» **Action item**:
All lines in the data that hold the word "computer" need copying.

.....

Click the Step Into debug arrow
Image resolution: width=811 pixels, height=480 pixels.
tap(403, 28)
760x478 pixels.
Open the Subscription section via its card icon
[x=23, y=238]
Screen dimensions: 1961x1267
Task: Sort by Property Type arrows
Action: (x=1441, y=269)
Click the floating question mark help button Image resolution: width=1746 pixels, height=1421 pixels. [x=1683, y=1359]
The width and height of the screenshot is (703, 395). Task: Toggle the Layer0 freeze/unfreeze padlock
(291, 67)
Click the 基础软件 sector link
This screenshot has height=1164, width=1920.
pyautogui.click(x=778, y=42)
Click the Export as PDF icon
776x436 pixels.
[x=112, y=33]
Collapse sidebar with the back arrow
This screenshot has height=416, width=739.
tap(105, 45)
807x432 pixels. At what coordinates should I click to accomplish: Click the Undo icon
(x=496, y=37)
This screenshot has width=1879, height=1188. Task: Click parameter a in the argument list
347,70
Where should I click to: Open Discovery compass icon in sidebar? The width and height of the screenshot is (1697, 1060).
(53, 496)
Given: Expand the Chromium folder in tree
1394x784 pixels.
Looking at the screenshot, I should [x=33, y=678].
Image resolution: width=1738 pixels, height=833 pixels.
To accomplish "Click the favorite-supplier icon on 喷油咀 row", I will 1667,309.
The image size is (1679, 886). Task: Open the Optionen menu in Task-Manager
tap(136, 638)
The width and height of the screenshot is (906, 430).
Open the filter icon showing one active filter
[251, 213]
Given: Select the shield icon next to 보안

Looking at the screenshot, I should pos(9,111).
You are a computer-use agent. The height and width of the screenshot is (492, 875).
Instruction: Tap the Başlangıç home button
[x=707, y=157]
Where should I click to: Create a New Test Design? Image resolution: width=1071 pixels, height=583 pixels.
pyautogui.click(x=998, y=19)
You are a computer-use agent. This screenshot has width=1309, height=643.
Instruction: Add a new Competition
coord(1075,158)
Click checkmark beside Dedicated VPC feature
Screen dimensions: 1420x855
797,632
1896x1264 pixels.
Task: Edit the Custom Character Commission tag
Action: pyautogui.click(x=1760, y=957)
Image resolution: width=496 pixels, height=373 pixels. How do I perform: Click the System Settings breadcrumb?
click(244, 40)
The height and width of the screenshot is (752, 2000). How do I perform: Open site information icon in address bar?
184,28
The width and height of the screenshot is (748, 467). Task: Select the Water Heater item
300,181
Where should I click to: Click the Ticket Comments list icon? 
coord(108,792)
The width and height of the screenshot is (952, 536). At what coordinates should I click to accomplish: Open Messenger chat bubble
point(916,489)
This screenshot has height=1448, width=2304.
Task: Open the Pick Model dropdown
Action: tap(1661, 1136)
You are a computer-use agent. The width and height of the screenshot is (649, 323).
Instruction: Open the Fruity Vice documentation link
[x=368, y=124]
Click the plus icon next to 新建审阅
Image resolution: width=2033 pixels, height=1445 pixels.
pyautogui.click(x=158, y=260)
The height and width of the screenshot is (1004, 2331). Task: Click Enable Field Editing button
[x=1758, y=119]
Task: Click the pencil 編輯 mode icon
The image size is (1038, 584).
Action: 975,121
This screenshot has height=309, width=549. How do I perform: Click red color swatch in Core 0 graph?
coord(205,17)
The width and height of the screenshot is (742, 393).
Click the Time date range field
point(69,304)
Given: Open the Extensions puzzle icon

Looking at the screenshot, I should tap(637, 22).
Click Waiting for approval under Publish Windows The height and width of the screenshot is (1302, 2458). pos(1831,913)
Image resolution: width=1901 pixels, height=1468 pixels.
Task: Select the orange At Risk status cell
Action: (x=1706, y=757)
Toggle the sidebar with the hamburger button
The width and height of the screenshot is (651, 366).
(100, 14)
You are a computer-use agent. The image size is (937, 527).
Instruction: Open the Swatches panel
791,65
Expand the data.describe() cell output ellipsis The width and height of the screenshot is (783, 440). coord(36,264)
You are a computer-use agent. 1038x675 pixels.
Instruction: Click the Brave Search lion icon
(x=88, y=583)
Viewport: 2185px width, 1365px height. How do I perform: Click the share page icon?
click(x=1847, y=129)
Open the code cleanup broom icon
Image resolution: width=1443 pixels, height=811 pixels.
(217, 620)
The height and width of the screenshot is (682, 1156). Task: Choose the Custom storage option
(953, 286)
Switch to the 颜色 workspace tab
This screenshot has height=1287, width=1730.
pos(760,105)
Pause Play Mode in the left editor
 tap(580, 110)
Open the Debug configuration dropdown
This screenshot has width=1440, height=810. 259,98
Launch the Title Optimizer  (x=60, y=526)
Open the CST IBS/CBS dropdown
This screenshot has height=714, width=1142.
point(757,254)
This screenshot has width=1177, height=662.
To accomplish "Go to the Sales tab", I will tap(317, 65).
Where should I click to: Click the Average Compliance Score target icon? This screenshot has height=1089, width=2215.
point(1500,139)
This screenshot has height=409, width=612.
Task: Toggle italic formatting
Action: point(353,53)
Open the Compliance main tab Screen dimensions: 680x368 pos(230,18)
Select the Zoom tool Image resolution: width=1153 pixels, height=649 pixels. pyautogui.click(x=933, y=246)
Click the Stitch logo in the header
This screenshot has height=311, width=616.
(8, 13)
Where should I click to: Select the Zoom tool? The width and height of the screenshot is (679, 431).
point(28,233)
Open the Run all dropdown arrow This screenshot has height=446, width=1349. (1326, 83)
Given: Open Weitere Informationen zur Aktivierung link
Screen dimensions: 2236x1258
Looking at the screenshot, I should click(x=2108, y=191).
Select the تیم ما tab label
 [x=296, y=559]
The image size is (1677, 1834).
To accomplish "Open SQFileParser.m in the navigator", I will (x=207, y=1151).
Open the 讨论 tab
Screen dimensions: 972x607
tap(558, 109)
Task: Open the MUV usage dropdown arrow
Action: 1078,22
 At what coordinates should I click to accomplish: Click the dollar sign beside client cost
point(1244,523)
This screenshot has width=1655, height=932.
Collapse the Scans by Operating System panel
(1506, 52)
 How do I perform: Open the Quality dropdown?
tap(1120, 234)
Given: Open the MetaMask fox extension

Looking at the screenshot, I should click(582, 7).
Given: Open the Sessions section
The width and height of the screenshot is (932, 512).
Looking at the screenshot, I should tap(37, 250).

.....

» **Worked solution**:
You are a computer-use agent. The height and width of the screenshot is (492, 875).
You are a computer-use agent. This screenshot has width=1309, height=643.
You are a computer-use agent. The width and height of the screenshot is (649, 323).
You are a computer-use agent. The image size is (937, 527).
You are a computer-use agent. 1038x675 pixels.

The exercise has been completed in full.